5. `Publish` messages validation: Each RPC contains a list of `Publish` messages that are intended to be gossiped to the network.
    The validation process involves iterating through each `Publish` message received in the (potentially truncated) RPC.
    To validate the `Publish` messages of an RPC, the inspector samples a subset of the `Publish` messages and validates them for compliance with the Flow protocol semantics.
    This is done to avoid adding excessive computational overhead to the inspection process, as the number of `Publish` messages in an RPC can be large, and validating each message can be resource-intensive.
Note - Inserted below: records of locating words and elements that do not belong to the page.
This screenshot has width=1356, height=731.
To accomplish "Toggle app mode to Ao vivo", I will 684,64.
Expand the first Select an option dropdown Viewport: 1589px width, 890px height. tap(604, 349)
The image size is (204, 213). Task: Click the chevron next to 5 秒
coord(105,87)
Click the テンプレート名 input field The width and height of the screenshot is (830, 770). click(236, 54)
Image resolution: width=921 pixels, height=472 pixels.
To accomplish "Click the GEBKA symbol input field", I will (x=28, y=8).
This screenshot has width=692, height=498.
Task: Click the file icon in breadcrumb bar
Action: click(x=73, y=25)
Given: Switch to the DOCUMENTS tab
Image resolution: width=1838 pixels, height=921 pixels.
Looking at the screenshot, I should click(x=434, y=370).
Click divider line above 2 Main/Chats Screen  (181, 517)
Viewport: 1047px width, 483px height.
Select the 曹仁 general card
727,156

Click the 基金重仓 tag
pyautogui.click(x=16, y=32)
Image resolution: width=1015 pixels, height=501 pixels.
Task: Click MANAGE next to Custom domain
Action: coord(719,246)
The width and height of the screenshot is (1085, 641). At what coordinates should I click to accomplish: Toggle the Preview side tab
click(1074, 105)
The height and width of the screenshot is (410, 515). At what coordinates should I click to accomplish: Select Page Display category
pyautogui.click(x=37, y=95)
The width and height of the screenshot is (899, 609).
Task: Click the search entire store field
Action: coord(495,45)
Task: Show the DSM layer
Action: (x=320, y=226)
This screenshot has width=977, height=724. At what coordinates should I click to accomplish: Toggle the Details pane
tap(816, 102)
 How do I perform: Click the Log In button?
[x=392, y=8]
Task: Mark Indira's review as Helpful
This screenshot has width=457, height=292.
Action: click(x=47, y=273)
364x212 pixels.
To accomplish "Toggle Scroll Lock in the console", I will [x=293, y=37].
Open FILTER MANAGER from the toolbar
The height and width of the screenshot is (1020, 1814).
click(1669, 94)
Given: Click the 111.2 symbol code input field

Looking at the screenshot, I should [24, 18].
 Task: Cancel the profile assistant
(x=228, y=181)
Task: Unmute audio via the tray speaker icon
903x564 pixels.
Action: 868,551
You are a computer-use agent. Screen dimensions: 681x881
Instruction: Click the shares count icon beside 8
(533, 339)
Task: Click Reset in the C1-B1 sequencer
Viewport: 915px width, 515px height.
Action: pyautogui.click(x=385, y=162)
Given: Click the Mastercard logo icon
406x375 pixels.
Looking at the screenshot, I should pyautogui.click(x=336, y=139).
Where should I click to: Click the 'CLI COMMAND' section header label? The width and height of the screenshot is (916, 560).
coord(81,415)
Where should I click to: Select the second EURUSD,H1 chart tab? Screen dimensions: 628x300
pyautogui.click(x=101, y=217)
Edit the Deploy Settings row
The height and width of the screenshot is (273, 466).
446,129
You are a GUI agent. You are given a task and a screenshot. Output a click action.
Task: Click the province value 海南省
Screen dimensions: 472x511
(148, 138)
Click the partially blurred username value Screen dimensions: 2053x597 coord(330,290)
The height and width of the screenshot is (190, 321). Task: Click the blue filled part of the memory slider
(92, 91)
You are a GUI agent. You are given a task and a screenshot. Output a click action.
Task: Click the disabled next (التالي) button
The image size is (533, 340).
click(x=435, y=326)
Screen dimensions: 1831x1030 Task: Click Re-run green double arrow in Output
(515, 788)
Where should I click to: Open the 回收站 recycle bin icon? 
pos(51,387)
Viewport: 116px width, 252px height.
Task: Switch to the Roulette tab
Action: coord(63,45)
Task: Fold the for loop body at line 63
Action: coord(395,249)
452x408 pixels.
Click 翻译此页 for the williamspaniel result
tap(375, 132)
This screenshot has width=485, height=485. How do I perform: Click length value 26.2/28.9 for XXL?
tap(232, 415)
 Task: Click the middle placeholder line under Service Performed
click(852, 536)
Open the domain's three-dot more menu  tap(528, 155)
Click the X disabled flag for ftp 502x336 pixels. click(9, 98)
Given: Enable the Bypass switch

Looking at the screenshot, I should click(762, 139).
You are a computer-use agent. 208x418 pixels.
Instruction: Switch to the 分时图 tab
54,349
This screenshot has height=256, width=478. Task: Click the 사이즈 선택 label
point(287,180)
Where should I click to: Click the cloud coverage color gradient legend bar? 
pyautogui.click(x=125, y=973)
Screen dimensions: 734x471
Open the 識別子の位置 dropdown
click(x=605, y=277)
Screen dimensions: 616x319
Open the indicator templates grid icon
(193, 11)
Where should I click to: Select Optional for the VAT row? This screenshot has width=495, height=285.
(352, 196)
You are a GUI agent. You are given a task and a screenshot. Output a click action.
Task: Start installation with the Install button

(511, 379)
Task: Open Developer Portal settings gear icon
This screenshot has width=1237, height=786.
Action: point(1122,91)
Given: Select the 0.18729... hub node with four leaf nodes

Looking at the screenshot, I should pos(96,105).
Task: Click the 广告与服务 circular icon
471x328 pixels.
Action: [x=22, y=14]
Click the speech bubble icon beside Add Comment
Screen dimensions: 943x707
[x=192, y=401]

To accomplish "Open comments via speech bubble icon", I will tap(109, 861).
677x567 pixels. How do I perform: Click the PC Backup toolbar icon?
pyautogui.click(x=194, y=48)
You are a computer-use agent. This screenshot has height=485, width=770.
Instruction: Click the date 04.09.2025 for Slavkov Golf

    The validation of each `Publish` message involves several steps: (1) whether the sender is a valid (staked) Flow node, 
    (2) whether the topic ID is a valid based on the Flow protocol semantics, and (3) whether the local peer has a valid subscription to the topic.
    Failure in any of these steps results in a validation error for the `Publish` message. 
    However, validation error for a single `Publish` message does not cause inspection process to terminate with a failure result for the entire RPC.
    Rather the inspection process continues to validate the rest of the `Publish` messages in the sampled RPC.
    Once the entire sampled RPC is validated, the inspection process is terminated with a success if the number of validation errors is within a certain threshold.
    Otherwise, when the number of validation errors exceeds the threshold, the inspection process is terminated with a failure result, which 
    will cause an _invalid control message notification_ to be sent to the `GossipSubAppSpecificScoreRegistry`, which will then be used for penalizing the sender in the peer scoring system.
    As this is the last step in the inspection process, when an RPC reaches this step, it means that the RPC has passed all the previous inspections and is only being validated for the `Publish` messages.
    Hence, result of this step is used to determine the final result of the inspection process.